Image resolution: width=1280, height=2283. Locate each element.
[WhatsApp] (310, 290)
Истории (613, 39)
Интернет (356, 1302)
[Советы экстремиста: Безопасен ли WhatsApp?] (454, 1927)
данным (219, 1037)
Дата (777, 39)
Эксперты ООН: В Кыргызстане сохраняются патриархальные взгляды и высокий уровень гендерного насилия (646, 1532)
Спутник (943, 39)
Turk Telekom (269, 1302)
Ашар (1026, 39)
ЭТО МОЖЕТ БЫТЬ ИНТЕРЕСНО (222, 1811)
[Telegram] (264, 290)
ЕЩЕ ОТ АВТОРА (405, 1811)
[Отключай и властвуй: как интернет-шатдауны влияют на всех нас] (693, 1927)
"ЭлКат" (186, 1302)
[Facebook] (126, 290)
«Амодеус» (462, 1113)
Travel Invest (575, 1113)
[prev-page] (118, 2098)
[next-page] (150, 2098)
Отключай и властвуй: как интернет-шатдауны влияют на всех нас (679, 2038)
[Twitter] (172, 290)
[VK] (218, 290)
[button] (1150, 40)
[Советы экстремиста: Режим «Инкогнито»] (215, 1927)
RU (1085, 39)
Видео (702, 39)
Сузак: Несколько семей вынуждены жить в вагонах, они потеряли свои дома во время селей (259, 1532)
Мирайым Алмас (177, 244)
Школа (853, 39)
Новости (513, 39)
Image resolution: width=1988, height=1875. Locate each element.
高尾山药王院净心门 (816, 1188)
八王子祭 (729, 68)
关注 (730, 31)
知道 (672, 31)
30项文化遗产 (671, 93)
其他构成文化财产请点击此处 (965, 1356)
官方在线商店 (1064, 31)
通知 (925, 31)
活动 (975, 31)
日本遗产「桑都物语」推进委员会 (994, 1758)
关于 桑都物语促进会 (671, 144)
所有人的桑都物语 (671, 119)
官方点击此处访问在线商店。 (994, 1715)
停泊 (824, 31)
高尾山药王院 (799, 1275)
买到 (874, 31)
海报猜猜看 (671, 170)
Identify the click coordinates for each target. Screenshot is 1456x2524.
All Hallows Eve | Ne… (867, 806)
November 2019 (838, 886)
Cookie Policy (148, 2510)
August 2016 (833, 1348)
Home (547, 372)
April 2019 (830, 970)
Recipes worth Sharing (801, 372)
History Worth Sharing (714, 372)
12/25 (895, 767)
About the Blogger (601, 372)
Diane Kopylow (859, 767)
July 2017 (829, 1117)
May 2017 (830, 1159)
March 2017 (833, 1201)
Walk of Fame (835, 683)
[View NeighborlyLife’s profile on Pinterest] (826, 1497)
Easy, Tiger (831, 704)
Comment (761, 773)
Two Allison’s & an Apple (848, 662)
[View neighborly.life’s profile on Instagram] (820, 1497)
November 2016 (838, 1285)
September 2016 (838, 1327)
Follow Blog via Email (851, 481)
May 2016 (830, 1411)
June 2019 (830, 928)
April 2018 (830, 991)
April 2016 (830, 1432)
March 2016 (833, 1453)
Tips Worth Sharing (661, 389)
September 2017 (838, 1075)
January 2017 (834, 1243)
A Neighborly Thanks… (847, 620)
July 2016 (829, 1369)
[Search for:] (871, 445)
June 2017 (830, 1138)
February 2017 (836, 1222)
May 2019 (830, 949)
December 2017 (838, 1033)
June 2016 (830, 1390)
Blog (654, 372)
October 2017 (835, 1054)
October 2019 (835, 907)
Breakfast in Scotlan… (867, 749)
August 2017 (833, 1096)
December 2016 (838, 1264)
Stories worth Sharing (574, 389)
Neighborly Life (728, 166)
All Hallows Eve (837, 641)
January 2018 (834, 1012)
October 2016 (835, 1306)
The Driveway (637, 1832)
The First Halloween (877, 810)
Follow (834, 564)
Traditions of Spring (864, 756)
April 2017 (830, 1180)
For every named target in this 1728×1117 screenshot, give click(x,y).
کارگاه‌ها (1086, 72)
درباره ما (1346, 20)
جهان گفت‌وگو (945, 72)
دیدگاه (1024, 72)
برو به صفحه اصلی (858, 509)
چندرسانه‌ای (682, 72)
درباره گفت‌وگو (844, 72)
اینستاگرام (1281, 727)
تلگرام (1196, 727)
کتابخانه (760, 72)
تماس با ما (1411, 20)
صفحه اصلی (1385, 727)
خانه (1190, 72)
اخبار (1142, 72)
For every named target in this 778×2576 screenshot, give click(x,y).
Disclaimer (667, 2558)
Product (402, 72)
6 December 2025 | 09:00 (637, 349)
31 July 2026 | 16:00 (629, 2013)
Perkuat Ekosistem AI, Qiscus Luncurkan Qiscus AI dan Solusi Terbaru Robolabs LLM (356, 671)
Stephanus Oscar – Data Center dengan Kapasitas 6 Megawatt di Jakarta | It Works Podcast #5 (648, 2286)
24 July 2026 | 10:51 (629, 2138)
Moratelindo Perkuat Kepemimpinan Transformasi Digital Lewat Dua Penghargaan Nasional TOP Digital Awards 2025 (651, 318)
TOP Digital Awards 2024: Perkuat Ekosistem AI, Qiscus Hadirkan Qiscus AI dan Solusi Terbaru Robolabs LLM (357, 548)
* * * *
INSTRUCTIONS TO FOLLOW: For the listing above, state how many lines hold the string "width", giving the number alone.

RESPONSE AREA: 2